Lihat ke Halaman Asli

Melihat Kesiapan Bengkulu Setelah Dihantam Tsunami Hebat

Diperbarui: 17 Juni 2015   13:50

Kompasiana adalah platform blog. Konten ini menjadi tanggung jawab bloger dan tidak mewakili pandangan redaksi Kompas.

Media. Sumber ilustrasi: PIXABAY/Free-photos

Kepala Pusat Studi Kajian Mitigasi Bencana Universitas Bengkulu, Muhammad Farid menyebtukan belajar dari sejarah dan letak geografis yang dikelilingi pantai, Provinsi Bengkulu merupakan daerah rawan bencana terutama bencana tanah longsor, gempa dan tsunami.
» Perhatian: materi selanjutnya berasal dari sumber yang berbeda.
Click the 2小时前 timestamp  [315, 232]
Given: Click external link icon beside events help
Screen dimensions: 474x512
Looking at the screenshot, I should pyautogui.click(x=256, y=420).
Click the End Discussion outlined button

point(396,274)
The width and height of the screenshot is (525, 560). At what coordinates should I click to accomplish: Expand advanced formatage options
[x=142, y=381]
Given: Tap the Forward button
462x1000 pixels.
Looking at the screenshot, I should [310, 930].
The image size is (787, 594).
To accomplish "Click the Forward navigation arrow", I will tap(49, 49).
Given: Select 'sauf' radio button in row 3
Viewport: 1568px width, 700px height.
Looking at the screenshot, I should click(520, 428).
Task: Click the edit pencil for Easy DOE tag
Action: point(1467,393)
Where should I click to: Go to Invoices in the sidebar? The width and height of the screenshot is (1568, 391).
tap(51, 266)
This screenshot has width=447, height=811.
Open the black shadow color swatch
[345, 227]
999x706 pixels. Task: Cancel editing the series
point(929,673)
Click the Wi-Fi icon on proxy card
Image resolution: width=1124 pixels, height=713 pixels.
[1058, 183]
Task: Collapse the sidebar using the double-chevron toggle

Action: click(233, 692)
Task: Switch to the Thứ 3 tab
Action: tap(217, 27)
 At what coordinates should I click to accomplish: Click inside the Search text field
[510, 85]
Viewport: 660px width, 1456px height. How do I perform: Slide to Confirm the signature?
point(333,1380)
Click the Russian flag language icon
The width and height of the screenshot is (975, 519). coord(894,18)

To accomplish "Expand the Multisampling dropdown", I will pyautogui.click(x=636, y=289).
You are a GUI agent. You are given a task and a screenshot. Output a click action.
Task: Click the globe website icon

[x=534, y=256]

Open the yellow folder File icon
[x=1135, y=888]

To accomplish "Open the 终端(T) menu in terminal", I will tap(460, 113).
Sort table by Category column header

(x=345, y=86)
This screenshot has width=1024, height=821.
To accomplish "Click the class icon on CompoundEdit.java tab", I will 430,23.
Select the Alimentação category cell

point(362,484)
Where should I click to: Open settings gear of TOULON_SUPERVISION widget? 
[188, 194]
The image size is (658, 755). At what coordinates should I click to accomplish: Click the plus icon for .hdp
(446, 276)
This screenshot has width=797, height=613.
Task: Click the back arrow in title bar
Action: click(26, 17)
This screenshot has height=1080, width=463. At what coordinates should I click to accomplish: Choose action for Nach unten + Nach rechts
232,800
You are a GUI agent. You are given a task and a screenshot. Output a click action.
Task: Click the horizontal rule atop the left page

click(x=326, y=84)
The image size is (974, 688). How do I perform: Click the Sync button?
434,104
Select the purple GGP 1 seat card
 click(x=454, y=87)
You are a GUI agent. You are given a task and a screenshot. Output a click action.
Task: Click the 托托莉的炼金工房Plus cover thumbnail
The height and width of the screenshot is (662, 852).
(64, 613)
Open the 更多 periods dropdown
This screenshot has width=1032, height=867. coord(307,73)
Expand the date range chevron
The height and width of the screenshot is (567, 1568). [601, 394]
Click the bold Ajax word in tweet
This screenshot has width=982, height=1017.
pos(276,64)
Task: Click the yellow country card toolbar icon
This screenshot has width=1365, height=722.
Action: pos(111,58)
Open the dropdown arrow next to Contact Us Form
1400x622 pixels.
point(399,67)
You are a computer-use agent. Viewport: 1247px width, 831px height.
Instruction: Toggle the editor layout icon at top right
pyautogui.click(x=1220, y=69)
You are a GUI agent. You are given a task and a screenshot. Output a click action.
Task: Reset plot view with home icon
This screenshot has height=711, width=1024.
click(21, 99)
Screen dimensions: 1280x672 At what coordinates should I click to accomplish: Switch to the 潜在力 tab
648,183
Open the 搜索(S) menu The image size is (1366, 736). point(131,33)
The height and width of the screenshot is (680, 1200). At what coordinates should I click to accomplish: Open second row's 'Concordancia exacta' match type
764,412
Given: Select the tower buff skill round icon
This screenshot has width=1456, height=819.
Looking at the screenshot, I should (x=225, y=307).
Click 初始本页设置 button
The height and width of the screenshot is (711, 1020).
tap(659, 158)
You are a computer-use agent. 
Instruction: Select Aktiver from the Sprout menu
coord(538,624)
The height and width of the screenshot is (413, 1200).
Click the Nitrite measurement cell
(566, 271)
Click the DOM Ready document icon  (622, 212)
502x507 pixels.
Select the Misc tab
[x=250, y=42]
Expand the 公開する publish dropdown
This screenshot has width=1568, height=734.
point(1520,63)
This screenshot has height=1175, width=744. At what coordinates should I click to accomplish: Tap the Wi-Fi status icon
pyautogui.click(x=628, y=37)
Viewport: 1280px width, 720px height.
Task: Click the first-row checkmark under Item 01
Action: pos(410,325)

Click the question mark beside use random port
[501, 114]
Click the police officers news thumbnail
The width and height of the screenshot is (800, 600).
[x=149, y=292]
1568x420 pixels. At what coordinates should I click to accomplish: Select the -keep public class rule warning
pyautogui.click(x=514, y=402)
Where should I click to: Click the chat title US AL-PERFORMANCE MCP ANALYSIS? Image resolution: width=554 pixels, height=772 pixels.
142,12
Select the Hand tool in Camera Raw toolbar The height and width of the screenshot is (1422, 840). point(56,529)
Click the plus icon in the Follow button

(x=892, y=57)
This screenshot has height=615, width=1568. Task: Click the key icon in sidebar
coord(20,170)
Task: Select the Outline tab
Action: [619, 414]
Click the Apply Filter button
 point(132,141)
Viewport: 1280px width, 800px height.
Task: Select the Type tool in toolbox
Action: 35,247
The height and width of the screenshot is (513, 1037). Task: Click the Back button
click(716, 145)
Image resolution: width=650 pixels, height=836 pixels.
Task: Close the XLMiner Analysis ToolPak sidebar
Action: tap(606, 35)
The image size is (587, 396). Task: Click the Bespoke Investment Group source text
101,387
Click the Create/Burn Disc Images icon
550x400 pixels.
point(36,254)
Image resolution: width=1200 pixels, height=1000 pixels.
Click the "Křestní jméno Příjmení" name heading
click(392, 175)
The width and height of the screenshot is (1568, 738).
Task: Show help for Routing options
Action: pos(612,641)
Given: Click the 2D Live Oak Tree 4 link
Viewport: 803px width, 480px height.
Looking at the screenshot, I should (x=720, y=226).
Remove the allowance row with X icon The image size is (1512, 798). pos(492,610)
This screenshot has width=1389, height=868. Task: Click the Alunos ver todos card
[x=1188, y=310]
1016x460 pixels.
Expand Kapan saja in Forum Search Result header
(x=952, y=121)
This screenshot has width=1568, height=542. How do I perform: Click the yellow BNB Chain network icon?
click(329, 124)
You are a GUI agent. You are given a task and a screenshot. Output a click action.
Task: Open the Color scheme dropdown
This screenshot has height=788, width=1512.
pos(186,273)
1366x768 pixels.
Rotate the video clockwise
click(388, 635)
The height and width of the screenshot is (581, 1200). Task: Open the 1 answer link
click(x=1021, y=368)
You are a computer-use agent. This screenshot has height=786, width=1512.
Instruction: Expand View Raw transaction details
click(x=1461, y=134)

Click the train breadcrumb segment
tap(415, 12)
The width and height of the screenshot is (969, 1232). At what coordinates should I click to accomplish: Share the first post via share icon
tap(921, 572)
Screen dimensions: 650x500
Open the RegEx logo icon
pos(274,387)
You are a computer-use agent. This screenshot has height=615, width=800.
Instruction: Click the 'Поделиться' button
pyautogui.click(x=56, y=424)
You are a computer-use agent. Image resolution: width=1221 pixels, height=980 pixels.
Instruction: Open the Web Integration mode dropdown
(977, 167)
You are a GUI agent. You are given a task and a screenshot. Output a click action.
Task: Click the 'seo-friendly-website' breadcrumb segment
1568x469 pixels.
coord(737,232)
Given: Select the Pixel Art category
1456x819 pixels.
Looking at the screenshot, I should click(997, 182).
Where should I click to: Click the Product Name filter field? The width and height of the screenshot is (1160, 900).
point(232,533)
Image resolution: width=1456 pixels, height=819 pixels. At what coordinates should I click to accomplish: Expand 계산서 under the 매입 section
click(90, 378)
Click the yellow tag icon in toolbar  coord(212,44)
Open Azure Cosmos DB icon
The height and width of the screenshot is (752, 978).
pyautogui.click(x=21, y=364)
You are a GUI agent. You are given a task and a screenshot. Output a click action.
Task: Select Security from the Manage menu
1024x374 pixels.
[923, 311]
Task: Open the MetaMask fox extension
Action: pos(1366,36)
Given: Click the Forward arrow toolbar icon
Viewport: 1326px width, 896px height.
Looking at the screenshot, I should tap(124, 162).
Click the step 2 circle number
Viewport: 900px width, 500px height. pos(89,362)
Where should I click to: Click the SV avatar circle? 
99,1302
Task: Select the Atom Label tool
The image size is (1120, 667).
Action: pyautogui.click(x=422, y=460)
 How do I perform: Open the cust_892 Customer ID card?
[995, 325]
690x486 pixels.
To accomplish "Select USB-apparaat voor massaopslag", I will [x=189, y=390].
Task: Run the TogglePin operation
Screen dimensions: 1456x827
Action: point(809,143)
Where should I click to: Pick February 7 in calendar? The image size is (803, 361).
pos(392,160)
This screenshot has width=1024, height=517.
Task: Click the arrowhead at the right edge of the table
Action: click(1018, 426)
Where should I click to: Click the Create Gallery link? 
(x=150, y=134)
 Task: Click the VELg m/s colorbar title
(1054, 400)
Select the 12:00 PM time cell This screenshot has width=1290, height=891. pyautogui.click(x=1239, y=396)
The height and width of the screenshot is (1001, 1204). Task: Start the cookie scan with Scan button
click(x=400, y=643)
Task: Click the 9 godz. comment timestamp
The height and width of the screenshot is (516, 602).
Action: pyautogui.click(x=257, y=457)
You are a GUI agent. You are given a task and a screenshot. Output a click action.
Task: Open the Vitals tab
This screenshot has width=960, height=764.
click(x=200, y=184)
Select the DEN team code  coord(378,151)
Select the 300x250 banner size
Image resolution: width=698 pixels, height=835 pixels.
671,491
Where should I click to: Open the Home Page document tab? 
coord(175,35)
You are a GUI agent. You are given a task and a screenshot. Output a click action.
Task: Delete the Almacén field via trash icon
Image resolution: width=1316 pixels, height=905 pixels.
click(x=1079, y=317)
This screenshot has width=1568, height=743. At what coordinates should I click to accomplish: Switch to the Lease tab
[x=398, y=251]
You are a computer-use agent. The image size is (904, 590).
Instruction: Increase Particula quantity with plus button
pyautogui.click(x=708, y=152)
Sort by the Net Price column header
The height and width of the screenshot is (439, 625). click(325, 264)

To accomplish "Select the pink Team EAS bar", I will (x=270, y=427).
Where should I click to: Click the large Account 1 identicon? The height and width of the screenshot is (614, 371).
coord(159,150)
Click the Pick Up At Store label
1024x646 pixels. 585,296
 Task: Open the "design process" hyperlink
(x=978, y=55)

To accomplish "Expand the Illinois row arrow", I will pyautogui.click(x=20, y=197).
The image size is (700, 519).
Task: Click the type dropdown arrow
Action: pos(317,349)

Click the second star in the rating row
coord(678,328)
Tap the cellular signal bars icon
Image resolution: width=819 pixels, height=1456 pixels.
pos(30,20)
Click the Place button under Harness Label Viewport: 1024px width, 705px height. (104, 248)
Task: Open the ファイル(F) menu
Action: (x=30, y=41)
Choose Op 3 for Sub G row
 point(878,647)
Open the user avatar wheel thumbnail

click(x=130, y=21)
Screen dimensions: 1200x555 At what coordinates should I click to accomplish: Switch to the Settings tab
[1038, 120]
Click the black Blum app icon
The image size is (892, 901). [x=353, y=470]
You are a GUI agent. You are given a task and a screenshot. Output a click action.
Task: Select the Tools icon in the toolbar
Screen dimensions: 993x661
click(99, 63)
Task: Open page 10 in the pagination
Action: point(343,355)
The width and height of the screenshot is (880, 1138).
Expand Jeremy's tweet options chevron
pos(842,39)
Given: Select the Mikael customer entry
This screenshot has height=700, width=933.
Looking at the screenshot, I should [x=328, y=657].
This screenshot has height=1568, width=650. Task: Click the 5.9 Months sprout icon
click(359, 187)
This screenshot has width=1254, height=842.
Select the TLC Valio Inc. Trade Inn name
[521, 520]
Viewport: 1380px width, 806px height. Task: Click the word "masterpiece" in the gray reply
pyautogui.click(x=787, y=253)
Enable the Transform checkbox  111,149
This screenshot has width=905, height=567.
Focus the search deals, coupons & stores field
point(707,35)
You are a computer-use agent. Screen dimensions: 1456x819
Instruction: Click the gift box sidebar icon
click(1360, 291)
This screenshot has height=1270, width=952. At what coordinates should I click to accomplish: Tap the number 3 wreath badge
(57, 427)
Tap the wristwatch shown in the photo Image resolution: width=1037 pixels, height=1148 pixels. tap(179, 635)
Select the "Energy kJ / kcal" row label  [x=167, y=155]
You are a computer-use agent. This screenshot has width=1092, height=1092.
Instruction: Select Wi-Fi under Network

“Pada 1912 daerah ini pernah diguncang gempa sebesar 8,9 SR dan terjangan tsunami hingga 30 KM lebih, dan ini perlu diwaspadai,” kata Farid saat ditemui di Lembaga Penelitian dan Pengabdian Masyarakat (LPPM) Univeristas Bengkulu belum lama ini.

Dosen Ilmu Fisika Fakultas MIPA ini mengatakan berdasarkan prediksi siklus 100 tahunan kejadian gempa serupa akan terjadi sekitar 2012. Meski hingga saat ini prediksi tersebut tak terbukti, namun menurutnya kita semua tidak boleh lengah, karena kemungkinan bencana tersebut datang selalu ada.

Ia mengatakan, bencana alam sesungguhnya adalah bencana sosial karena yang menjadi persoalan adalah dampak dari kejadian alam tersebut. Karena manusia tidak dapat menghindari fenomena alam terutama seperti gempa dan tsunami, sehingga yang dapat dilakukan adalah bagaimana mengurangi risiko bencana itu sendiri.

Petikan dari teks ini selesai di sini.